Malam itu malam Selasa. Selesai ngaji bersama, di papan pengumuman, aku melihat sebuah pengumuman.
SUSUNAN PENGURUS PERIODE 2008-2009
Ketua : Nisa k
Wk ketua : Iffa mj
Sekertaris : Firo A
Wk sekertaris : Ani N
Bendahara : Farida M
Wk bendahara : Kholida
Seksi-Seksi
Keamanan : - Faiza
- Fiya
- Alif
“Masya Allah!” dalam hatiku, aku kaget. Seraya ingin pingsan.
“Mengapa aku bisa menjadi pengurus? Kok bisa? Gak mungkin!” aku bicara dalam hati. Sementara itu, di sampingku teman-teman meledekku.
“ Ya Allah Alif, jadi keamanan! Gak salah tuh..?”
“Alif jadi keamanan! Apa gak perlu diamankan?”
“Alif jadi keamanan! Apa kebalik matanya yang Nunjuk?”
Ledekkan teman-temanku terngiang-ngiang di telingaku. Aku hanya bisa diam. Membisu dan membatu. Aku tak berani membantah.
Dan malam itu juga, aku memberanikan diri datang ke kamar mbak ketua. Yaitu Mbak Nisa. Di sana aku bertanya-tanya tentang posisiku.
“Mbak Nisa, apa gak salah Mbak Nisa memilih aku menjadi keamanan pondok?” tanyaku baik-baik.
“Alif, aku memandang kamu itu Insya Allah bisa menjalankan tugas ini.” jawabnya dengan lembut.
“ Tapi Mbak…” belum sempat aku meneruskan kata-kataku.

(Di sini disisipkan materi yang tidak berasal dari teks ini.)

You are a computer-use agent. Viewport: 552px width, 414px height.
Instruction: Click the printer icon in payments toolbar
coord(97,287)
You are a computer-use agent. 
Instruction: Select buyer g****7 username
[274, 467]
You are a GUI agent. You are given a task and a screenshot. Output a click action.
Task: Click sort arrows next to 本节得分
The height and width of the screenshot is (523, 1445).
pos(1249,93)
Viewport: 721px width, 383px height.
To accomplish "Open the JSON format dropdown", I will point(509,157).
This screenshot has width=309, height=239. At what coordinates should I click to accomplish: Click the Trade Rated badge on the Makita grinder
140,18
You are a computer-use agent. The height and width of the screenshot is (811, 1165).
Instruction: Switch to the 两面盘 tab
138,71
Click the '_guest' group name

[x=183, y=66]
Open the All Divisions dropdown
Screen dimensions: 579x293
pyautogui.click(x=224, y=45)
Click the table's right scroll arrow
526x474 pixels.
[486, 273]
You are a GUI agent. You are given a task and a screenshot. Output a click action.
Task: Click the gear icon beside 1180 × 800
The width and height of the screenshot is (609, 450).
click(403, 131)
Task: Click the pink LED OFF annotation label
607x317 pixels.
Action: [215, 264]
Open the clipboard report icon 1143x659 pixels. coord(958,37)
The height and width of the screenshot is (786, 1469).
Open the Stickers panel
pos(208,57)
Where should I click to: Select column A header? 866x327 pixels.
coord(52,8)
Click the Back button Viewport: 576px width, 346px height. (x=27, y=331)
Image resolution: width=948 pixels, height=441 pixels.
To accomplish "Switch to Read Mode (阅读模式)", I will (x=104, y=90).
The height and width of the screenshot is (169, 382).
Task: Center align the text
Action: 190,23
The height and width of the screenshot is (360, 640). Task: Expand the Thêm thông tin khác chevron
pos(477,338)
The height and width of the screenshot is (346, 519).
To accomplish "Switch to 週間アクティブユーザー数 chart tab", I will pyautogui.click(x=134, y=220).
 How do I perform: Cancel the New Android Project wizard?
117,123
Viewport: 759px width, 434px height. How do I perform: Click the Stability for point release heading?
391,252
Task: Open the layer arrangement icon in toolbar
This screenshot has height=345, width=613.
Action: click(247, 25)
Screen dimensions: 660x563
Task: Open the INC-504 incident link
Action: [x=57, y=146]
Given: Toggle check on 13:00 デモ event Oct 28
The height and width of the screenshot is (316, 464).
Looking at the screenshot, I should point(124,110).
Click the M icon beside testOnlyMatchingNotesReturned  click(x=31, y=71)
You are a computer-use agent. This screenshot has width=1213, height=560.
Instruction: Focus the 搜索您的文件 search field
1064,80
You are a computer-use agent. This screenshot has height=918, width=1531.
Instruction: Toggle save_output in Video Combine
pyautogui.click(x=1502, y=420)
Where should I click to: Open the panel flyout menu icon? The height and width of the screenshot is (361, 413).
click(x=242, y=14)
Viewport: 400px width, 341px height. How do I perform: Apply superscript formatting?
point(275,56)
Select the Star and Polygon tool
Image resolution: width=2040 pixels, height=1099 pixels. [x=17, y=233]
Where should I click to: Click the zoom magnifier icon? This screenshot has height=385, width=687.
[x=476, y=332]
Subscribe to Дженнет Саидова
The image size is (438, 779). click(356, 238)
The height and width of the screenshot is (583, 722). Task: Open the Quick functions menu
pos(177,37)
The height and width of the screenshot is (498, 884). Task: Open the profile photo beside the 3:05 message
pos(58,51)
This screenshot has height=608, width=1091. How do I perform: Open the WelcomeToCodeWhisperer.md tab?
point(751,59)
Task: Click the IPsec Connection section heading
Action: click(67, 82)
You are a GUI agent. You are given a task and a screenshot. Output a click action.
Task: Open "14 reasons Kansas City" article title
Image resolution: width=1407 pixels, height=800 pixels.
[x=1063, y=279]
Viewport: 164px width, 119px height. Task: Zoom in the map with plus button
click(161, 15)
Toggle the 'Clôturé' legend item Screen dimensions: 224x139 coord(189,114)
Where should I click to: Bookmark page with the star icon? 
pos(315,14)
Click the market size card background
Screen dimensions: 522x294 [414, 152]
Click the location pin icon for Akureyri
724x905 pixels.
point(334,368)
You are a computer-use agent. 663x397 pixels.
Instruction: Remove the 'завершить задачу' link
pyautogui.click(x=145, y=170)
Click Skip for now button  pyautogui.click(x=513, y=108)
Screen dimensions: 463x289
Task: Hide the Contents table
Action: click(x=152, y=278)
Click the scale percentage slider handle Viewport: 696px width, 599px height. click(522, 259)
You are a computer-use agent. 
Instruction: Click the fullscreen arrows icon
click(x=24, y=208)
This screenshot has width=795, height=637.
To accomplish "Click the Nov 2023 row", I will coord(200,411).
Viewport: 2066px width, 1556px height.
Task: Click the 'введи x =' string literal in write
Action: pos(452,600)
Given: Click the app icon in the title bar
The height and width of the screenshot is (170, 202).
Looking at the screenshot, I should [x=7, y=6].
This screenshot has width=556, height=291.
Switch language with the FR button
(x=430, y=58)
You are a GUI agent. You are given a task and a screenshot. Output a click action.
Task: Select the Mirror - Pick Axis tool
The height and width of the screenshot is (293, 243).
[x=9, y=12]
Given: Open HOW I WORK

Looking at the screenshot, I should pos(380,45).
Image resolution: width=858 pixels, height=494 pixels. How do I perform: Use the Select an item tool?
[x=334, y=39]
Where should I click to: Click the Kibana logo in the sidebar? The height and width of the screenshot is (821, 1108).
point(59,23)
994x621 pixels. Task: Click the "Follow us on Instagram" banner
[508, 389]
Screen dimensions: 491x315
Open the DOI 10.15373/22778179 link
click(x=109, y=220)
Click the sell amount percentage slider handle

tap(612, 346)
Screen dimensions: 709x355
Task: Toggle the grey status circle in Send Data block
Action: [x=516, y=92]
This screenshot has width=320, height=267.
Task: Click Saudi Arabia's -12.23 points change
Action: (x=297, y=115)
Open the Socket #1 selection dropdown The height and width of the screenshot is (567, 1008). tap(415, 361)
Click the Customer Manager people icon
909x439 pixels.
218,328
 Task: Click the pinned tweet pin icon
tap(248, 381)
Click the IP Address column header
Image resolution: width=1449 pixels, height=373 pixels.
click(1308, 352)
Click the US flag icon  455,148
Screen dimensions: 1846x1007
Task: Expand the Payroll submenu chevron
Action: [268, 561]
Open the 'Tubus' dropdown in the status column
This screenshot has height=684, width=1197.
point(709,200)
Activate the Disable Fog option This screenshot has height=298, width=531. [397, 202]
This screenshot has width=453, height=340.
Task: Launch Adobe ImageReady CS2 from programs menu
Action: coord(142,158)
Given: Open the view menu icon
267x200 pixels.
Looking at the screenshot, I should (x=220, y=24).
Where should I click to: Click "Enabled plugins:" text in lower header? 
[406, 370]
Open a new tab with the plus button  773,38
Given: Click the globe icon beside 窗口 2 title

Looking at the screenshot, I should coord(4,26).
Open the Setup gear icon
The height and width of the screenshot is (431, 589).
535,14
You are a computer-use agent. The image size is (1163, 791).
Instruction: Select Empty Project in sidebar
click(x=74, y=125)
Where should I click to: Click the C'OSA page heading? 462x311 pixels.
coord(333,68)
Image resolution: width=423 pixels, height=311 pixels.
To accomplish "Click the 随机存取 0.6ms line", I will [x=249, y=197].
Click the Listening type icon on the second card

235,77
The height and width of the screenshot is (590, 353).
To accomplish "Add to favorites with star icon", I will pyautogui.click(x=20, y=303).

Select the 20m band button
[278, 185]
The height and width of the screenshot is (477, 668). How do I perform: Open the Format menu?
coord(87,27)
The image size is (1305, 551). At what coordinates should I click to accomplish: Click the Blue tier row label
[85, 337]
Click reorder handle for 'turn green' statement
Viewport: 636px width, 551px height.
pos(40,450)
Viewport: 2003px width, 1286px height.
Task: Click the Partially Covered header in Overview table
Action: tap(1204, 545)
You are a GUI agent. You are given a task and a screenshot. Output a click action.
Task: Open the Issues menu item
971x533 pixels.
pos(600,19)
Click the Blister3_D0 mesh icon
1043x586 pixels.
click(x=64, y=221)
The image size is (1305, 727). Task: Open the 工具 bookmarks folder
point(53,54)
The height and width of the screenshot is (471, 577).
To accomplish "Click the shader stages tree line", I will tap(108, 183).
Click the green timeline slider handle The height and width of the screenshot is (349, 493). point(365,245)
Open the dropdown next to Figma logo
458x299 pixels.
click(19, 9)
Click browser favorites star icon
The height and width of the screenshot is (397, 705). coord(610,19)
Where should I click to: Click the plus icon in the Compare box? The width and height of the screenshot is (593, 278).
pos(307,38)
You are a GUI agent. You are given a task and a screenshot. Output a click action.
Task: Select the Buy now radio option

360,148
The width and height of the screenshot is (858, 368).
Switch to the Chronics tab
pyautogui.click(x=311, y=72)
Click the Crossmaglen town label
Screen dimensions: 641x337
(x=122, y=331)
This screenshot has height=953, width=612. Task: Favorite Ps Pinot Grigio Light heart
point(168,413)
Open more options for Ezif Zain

“Udahlah Lif, ini juga sudah keputusan dari dhalem. Kata Ibu Nyai, Alif pantas jadi keamanan. Kalau nggak mau, ya kamu ke ndhalem aja. Lagian kamu itu sudah di percaya sama ndhalem. Jangan salah gunakan kepercayaan itu Lif’.” kata Mbak Nisa menjelaskan panjang lebar.
Aku mencoba memahami kata-kata Mbak Nisa. Sejenak aku merenung memikirkanya. Ya… aku telah dipercaya oleh ndhalem, kenapa aku menyia-nyiakannya? ini adalah kebanggaan besar buatku. Tapi aku mempunyai sorang kekasih. Affan. Lalu bagaima dengan dia? Apakah aku harus meninggalkannya? Tidak mungkin. Aku nggak akan meninggalkannya. Aku sangat mencintainya. Begitupun dia.
“Tapi Mbak, aku punya Affan. Mbak tau Affan kan? Bagaimana dengan dia? Aku nggak mungkin meninggalkannya!”
“Alif, sekarang terserah kamu. Keputusan ada di tangan kamu. Kamu pilih Affan apa pondok kamu. Tapi kalau menurutku, labih baik kamu memilih pondok kamu.”
“ Ya udalah Mbak, biar aku pikir-pikir dulu. Aku balik ke kamar dulu yah.” pamitku
Dugaanku benar. Santri-santri di dalam kamarku meledekku. “Lif kamu kok bisa ya jadi keamanan, padahal kamu kan anak nakal. Tiap hari aja kamu bermesraan dengan Affan. Bagaimana dengan anak buahmu? Pemimpinnya saja seorang yang tiap harinya bermesraan di sekolah. Ihh mau jadi apa pondok kita, iya kan?” kata seorang temanku. Sangat meyakitkan. Sangat menusuk hatiku. Tapi dari kata-kata itulah aku berfikir bahwa aku tidak seperti itu. Aku akan membuktikan bahwa aku takkan selamanya seperti ini.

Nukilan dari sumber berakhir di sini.